▶ Selected excerpt
******************************

The IBM Watson™ Personality Insights service provides an Application Programming Interface (API) that enables applications to derive insights from social media, enterprise data, or other digital communications. The service uses linguistic analytics to infer personality and social characteristics, including Big Five, Needs, and Values, from text.

let personalityInsights = PersonalityInsights(username: "your-username-here", password: "your-password-here")
let failure = { (error: NSError) in print(error) }
personalityInsights.getProfile(text: "Some text here",
                               failure: failure) { profile in
    // code here                          
}

The following links provide more information about the Personality Insights service:

Speech to Text

The IBM Watson Speech to Text service enables you to add speech transcription capabilities to your application. It uses machine intelligence to combine information about grammar and language structure to generate an accurate transcription. Transcriptions are supported for various audio formats and languages.

Recorded Audio

The following example demonstrates how to use the Speech to Text service to transcribe an audio file.

let bundle = NSBundle(forClass: self.dynamicType)
guard let fileURL = bundle.URLForResource("filename", withExtension: "wav") else {
	print("File could not be loaded.")

******************************

▶ Source records
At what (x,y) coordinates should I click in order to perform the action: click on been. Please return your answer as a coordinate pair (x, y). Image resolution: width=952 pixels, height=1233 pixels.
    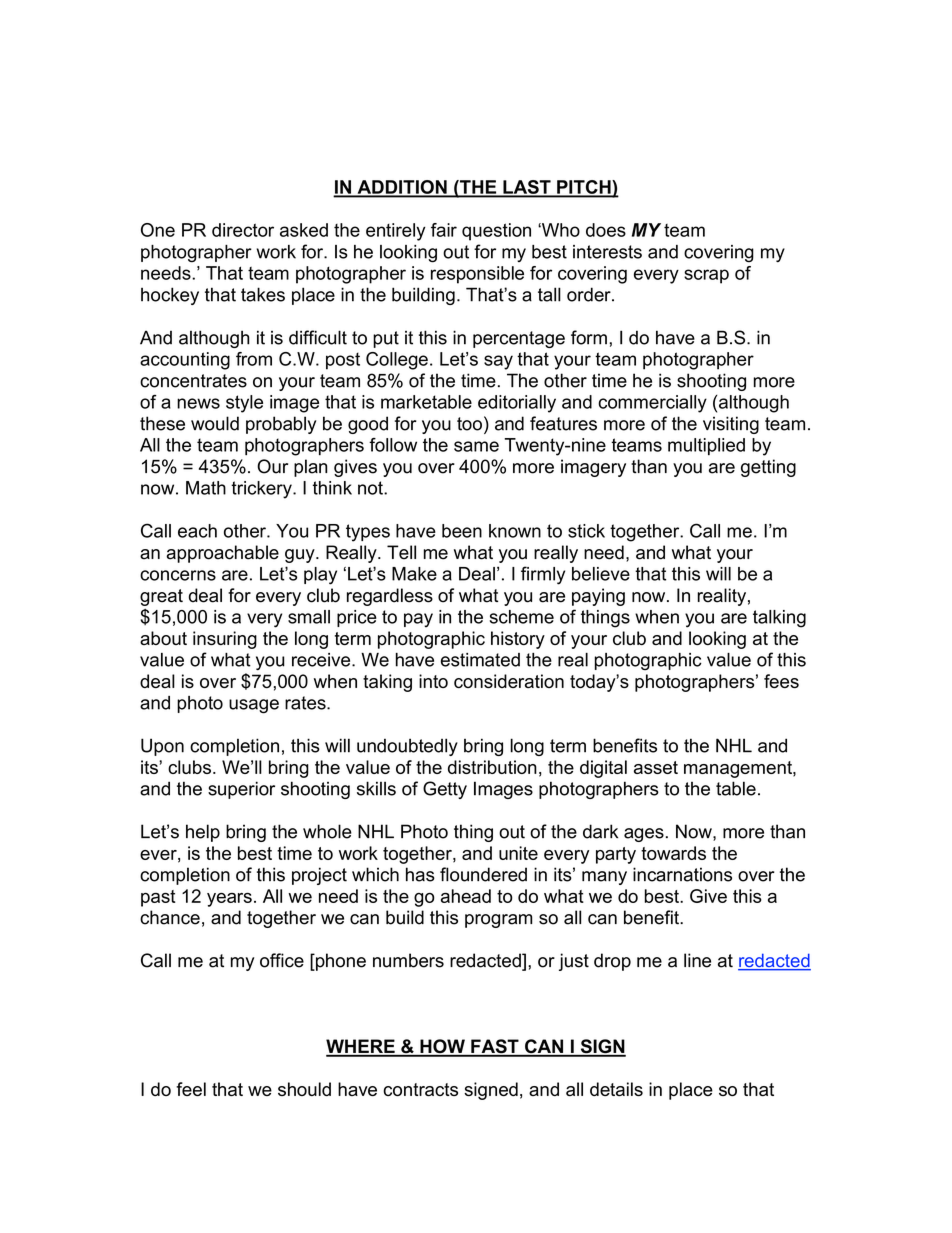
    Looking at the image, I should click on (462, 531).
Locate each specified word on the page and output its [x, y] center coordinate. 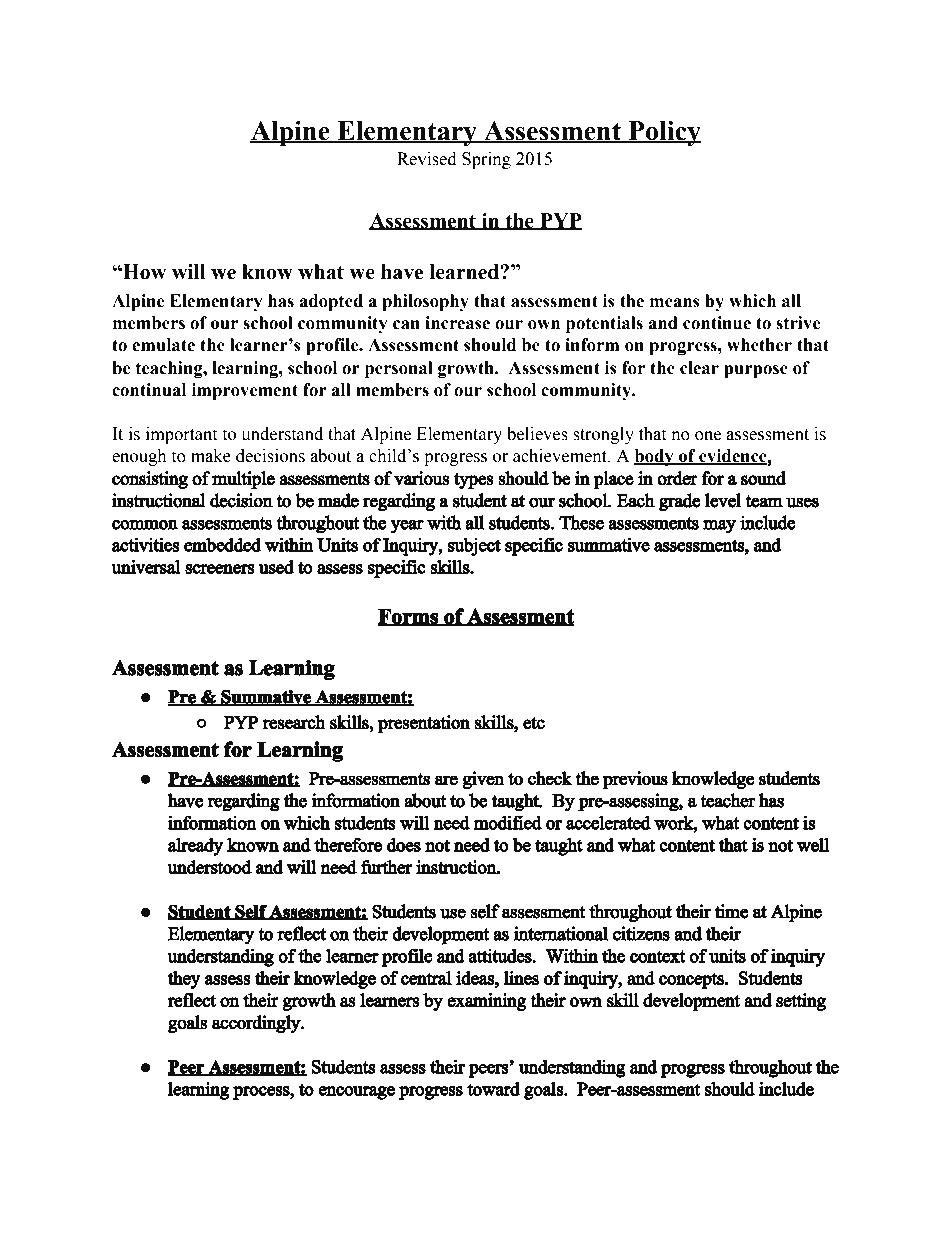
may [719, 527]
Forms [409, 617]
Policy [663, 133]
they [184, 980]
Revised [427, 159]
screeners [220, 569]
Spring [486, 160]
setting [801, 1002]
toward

******************************

Transcribe the passage of the IBM Watson services excerpt from "The following links" up to and including "formats and languages.".

▶ Task output
The following links provide more information about the Personality Insights service:

Speech to Text

The IBM Watson Speech to Text service enables you to add speech transcription capabilities to your application. It uses machine intelligence to combine information about grammar and language structure to generate an accurate transcription. Transcriptions are supported for various audio formats and languages.